Да нет, разумеется, все им было ясно. Все обговорено по московским кухням еще в 60-е годы. Просто из всех социальных групп в СССР интеллигенция и так была самой ссученной, самой прикормленной; и так, подобно профессору Зиновьеву, «предпочитала» советскую власть (всячески ее при том ругая). А тут — вот ведь счастье! — хозяин позволил наконец самовыражаться в печати. Как тут было удержаться? Как не хвалить хозяина?

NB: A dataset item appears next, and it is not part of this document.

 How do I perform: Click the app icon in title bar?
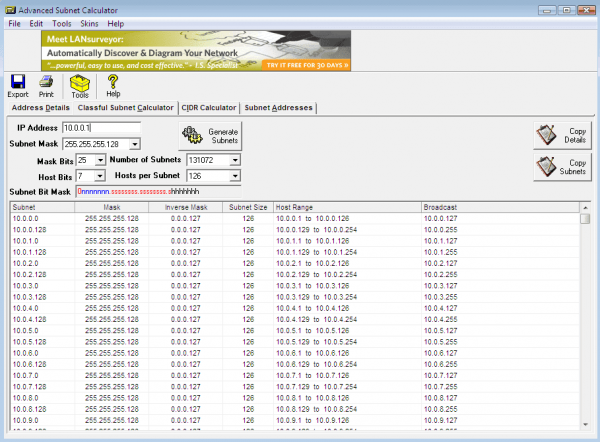click(x=9, y=8)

Словом, отдавая должное ловкости советских вождей, ухитрившихся-таки сколотить «блок коммунистов и беспартийных» даже на краю гибели (притом сколотить на базе антикоммунистических настроений!), нельзя было не видеть, что российская интеллигенция, вопреки заветам Чехова, так и не выдавила из себя раба, ни по капле, ни струйками. Во всяком случае, ее так же легко повязали круговой порукой разрешенной «гласности», как повязал Ленин российскую чернь, науськав ее «грабить награбленное». Мнимая угроза возвращения «бывших хозяев» сделала и тех, и других послушным орудием в руках коммунистических манипуляторов. Первородный грех горбачевских «свобод» в том ведь и состоял, что они были дареные. А подаренное — не завоеванное, оно вроде краденого: его всегда могут отобрать да еще надавать по шее. Где уж тут думать об альтернативах — лишь бы барин не вернулся и не отправил сечь на конюшню.

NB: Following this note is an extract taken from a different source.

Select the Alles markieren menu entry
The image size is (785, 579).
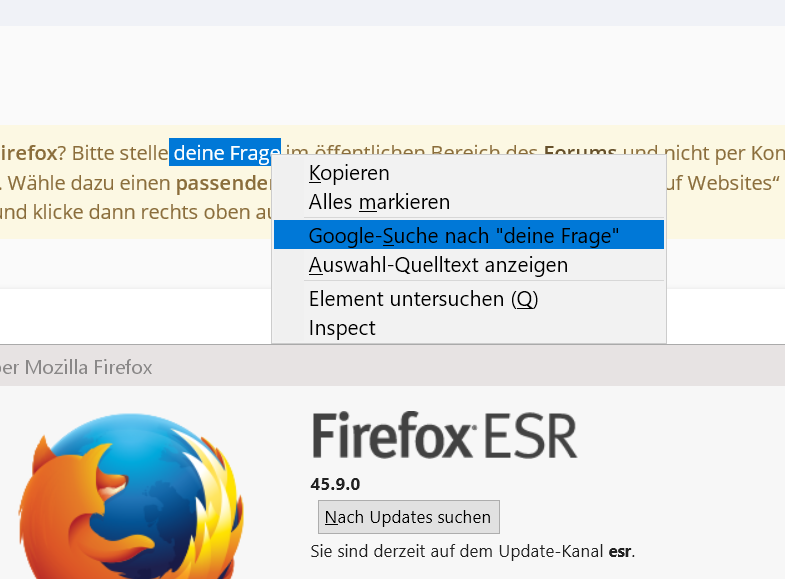tap(379, 202)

Выражаясь на соответствующем случаю жаргоне, горбачевская «гласность» ссучила интеллигенцию гораздо глубже, чем брежневская цензура. Как бы ни было скверно раньше, а все-таки оставались в обществе некие критерии приличия, какие-то правила моральной гигиены, отчего еще сохранялись нравственно здоровые люди, а заразившийся — и сам о том знал, и другим был заметен. Тут же настали времена особо мерзкие, когда больного от здорового нипочем не отличить, а всякие критерии принесены в жертву благородному делу «спасения перестройки» от мистических «консерваторов». Произошла тотальная евтушенкоизация интеллигенции и сплошная медведизация всей страны. Все вдруг сделались большими политиками, и приличных людей как-то совсем не стало видно, а сделки с совестью стали уважительно именоваться «политическим компромиссом». Враз перестроившись, зашагали дружными рядами под лозунгом: «Всеми правдами и неправдами жить не по лжи!» И, глядишь, вчерашний душитель захлебывался от собственного либерализма, а вчерашний либерал был теперь не прочь и придушить.
Конечно, этому сильно способствовала безоговорочная поддержка Горбачева Западом, в результате которой ситуация в стране, и без того непростая, запуталась до полной безнадежности. В ту пору кризиса для огромного числа людей в коммунистическом мире, не привыкших мыслить самостоятельно, «мнение Запада», то есть реально — мнение западного истеблишмента, было столь же бесспорно, как Священное Писание для верующего. И раз «Запад» провозгласил Горбачева героем, а его «перестройку» — демократией, то кто же мог решиться в России с этим спорить?